=== Begin Enclosure ===
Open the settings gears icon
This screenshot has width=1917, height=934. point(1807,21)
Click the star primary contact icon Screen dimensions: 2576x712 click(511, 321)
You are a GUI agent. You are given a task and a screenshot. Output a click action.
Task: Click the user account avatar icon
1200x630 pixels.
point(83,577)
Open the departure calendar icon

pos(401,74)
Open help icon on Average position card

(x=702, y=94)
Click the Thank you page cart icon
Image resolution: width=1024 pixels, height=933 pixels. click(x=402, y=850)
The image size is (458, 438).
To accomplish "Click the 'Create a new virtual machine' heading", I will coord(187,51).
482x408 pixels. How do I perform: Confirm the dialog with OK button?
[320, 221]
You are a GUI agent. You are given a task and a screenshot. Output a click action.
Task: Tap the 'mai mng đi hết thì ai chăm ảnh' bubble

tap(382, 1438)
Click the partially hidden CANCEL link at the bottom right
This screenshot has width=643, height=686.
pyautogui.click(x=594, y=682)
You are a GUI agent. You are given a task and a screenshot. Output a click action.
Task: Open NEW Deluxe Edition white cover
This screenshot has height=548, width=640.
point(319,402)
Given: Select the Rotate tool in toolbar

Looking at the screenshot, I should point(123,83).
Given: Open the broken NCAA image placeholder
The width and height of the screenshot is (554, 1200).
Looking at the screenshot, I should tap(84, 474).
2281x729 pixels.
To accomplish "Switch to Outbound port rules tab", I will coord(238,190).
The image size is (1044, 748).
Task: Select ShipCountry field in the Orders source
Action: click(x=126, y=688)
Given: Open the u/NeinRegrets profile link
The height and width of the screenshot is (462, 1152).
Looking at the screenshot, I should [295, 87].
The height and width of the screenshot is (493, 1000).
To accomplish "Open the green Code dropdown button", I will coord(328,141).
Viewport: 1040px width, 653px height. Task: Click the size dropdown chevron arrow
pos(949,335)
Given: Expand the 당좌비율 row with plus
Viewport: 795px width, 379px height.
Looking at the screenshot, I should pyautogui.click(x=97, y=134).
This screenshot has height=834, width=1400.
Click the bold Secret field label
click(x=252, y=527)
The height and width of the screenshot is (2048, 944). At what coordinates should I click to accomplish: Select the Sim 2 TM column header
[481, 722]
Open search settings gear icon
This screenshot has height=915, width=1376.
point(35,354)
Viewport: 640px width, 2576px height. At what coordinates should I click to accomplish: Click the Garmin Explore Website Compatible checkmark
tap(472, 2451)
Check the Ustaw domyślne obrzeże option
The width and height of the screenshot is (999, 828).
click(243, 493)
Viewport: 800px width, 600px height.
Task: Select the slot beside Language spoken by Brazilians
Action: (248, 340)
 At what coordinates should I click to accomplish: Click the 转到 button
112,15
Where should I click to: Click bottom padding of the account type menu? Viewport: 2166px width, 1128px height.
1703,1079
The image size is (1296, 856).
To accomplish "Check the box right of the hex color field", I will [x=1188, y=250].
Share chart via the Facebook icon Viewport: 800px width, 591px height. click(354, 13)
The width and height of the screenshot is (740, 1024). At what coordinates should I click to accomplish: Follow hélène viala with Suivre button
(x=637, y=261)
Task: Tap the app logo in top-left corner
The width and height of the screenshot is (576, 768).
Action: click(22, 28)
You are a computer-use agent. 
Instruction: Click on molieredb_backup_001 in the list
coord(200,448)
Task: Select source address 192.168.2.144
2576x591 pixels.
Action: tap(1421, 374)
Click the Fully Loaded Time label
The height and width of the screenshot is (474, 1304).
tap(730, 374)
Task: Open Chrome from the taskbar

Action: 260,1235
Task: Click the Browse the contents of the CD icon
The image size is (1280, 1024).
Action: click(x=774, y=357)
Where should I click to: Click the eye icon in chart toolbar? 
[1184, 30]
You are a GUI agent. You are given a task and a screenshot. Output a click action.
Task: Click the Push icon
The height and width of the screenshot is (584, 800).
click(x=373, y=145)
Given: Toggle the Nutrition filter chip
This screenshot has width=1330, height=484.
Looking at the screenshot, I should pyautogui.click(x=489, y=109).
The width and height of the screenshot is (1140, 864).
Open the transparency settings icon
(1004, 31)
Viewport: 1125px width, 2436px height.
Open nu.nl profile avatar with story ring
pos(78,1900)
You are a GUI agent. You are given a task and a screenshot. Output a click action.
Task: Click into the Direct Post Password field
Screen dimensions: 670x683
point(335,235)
=== End Enclosure ===
- **TASK**
Output the entries verbatim.

- **TASK OUTPUT**
Open the settings gears icon
This screenshot has width=1917, height=934. point(1807,21)
Click the star primary contact icon Screen dimensions: 2576x712 click(511, 321)
You are a GUI agent. You are given a task and a screenshot. Output a click action.
Task: Click the user account avatar icon
1200x630 pixels.
point(83,577)
Open the departure calendar icon

pos(401,74)
Open help icon on Average position card

(x=702, y=94)
Click the Thank you page cart icon
Image resolution: width=1024 pixels, height=933 pixels. click(x=402, y=850)
The image size is (458, 438).
To accomplish "Click the 'Create a new virtual machine' heading", I will coord(187,51).
482x408 pixels. How do I perform: Confirm the dialog with OK button?
[320, 221]
You are a GUI agent. You are given a task and a screenshot. Output a click action.
Task: Tap the 'mai mng đi hết thì ai chăm ảnh' bubble

tap(382, 1438)
Click the partially hidden CANCEL link at the bottom right
This screenshot has width=643, height=686.
pyautogui.click(x=594, y=682)
You are a GUI agent. You are given a task and a screenshot. Output a click action.
Task: Open NEW Deluxe Edition white cover
This screenshot has height=548, width=640.
point(319,402)
Given: Select the Rotate tool in toolbar

Looking at the screenshot, I should point(123,83).
Given: Open the broken NCAA image placeholder
The width and height of the screenshot is (554, 1200).
Looking at the screenshot, I should tap(84, 474).
2281x729 pixels.
To accomplish "Switch to Outbound port rules tab", I will coord(238,190).
The image size is (1044, 748).
Task: Select ShipCountry field in the Orders source
Action: click(x=126, y=688)
Given: Open the u/NeinRegrets profile link
The height and width of the screenshot is (462, 1152).
Looking at the screenshot, I should [295, 87].
The height and width of the screenshot is (493, 1000).
To accomplish "Open the green Code dropdown button", I will coord(328,141).
Viewport: 1040px width, 653px height. Task: Click the size dropdown chevron arrow
pos(949,335)
Given: Expand the 당좌비율 row with plus
Viewport: 795px width, 379px height.
Looking at the screenshot, I should pyautogui.click(x=97, y=134).
This screenshot has height=834, width=1400.
Click the bold Secret field label
click(x=252, y=527)
The height and width of the screenshot is (2048, 944). At what coordinates should I click to accomplish: Select the Sim 2 TM column header
[481, 722]
Open search settings gear icon
This screenshot has height=915, width=1376.
point(35,354)
Viewport: 640px width, 2576px height. At what coordinates should I click to accomplish: Click the Garmin Explore Website Compatible checkmark
tap(472, 2451)
Check the Ustaw domyślne obrzeże option
The width and height of the screenshot is (999, 828).
click(243, 493)
Viewport: 800px width, 600px height.
Task: Select the slot beside Language spoken by Brazilians
Action: (248, 340)
 At what coordinates should I click to accomplish: Click the 转到 button
112,15
Where should I click to: Click bottom padding of the account type menu? Viewport: 2166px width, 1128px height.
1703,1079
The image size is (1296, 856).
To accomplish "Check the box right of the hex color field", I will [x=1188, y=250].
Share chart via the Facebook icon Viewport: 800px width, 591px height. click(354, 13)
The width and height of the screenshot is (740, 1024). At what coordinates should I click to accomplish: Follow hélène viala with Suivre button
(x=637, y=261)
Task: Tap the app logo in top-left corner
The width and height of the screenshot is (576, 768).
Action: click(22, 28)
You are a computer-use agent. 
Instruction: Click on molieredb_backup_001 in the list
coord(200,448)
Task: Select source address 192.168.2.144
2576x591 pixels.
Action: tap(1421, 374)
Click the Fully Loaded Time label
The height and width of the screenshot is (474, 1304).
tap(730, 374)
Task: Open Chrome from the taskbar

Action: 260,1235
Task: Click the Browse the contents of the CD icon
The image size is (1280, 1024).
Action: click(x=774, y=357)
Where should I click to: Click the eye icon in chart toolbar? 
[1184, 30]
You are a GUI agent. You are given a task and a screenshot. Output a click action.
Task: Click the Push icon
The height and width of the screenshot is (584, 800).
click(x=373, y=145)
Given: Toggle the Nutrition filter chip
This screenshot has width=1330, height=484.
Looking at the screenshot, I should pyautogui.click(x=489, y=109).
The width and height of the screenshot is (1140, 864).
Open the transparency settings icon
(1004, 31)
Viewport: 1125px width, 2436px height.
Open nu.nl profile avatar with story ring
pos(78,1900)
You are a GUI agent. You are given a task and a screenshot. Output a click action.
Task: Click into the Direct Post Password field
Screen dimensions: 670x683
point(335,235)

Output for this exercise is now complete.